Title: The Diamond as Big as the Ritz.
Author: F. Scott Fitzgerald.
Genre: Novella, coming-of-age, satire, fantasy.
Country: U.S.
Language: English.
Publication Date: June, 1922.
Summary: The story of John T. Unger, a young Southerner who goes to Montana for summer vacation with a wealthy college classmate. But the classmate’s family proves to be much more than simply wealthy: they own a mountain made entirely of one solid diamond. And they’ve gone to dreadful lengths to conceal their secret… meaning John could be in danger.

My rating: 8/10


♥ The Montana sunset lay between two mountains like a gigantic bruise which dark arteries spread themselves over a poisoned sky. An immense distance under the sky crouched the village of Fish, minute, dismal, and forgotten. There were twelve men, so it was said, in the village of Fish, twelve sombre and inexplicable souls who sucked a lean milk from the almost literally bare rock on which a mysterious populatory force had begotten them. They had become a race apart, these twelve men of Fish, like some species developed by an early whim of nature, which on second thought had abandoned them to struggle and extermination.

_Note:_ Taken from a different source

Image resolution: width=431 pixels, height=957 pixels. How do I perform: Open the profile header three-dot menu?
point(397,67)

One of the blue-black bruise in the distance crept a long line of moving lights upon the desolation of the land, and the twelve men of Fish gathered like ghosts at the shanty depot to watch the passing of the seven o’clock train, the Transcontinental Express from Chicago. Six times or so a year the Transcontinental Express, through some inconceivable jurisdiction, stopped at the village of Fish, and when this occurred a figure or so would disembark, mount into a buggy that always appeared from out of the dusk, and drive off towards the bruised sunset. The observation of this pointless and preposterous phenomenon had become a sort of cult among the men of Fish. To observe, that was all; there remained in them none of the vital quality of illusion which would make them wonder or speculate, else a religion might have grown up around the mysterious visitations. But the men of Fish were beyond all religion - the barest and most savage tenets of even Christianity could gain no foothold on that barren rock - so there was no altar, no priest, no sacrifice; only each night at seven the silent concourse by the shanty depot, a congregation who lifted up a prayer of dim, anaemic wonder.

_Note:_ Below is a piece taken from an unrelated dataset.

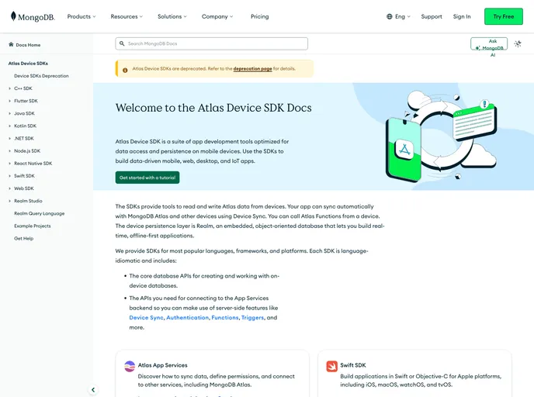Click the Atlas App Services card icon
534x397 pixels.
point(130,366)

♥ Afterwards John remembered that first night as a daze of many colours, of quick sensory impressions, of music soft as a voice in love, and of the beauty of things, lights and shadows, and motions and faces. There was a white-haired man who stood drinking the many-hued cordial from a crystal thimble set on a golden stem. There was a girl with a flowery face, dressed like Titania with braided sapphires in her hair. There was a room where the solid, soft gold of the walls yielded to the pressure of his hand, and the room that was like a platonic conception of the ultimate prison - ceiling, floor, and all, it was lined with an unbroken mass of diamonds, diamonds of every size and shape, until, lit with tall violent lamps in the corners, it dazzled the eyes with a whiteness that could be compared only with itself, beyond human wish or dream.

♥ He was enjoying himself as much as he was able. It is youth’s felicity as well as its insufficiency that it can never live in the present, but must always be measuring up the day against its own radiantly imagined future - flowers and gold, girls and stars, they are only pre-figurations and prophecies of that incomparable. unattainable young dream.

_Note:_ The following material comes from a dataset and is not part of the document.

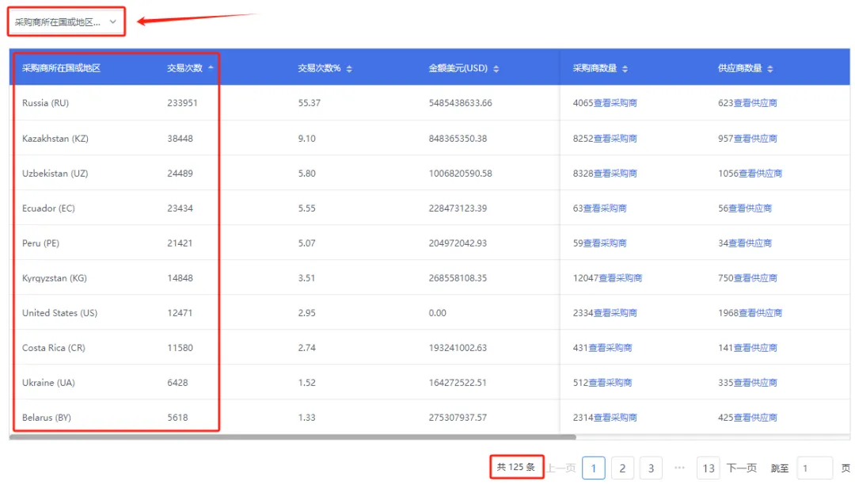Open 查看采购商 for Uzbekistan
Viewport: 855px width, 489px height.
[x=615, y=174]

♥ ‘When I was visiting the Schnlitzer-Murphy’s, the eldest daughter, Gwendolyn, married a man whose father owns half of West Virginia. She wrote home saying what a tough struggle she was carrying on on his salary as a bank clerk - and then she ended up by saying that “Thank God, I have four good maids anyhow, and that helps a little.”’

‘It’s absurd,’ commented Kismine. ‘Think of the millions and millions of people in the world, labourers and all, who get along with only two maids.’

♥ “What a dream it was,” Kismine sighed, gazing up at the stars. “How strange it seems to be here with one dress and a penniless fiancé!”

“Under the stars,” she repeated. “I never noticed the stars before. I always thought of them as great big diamonds that belonged to someone. Now they frighten me. They make you feel that it was all a dream, all my youth.”

“It was a dream,” said John quietly. “Everybody’s youth is a dream, a form of chemical madness.”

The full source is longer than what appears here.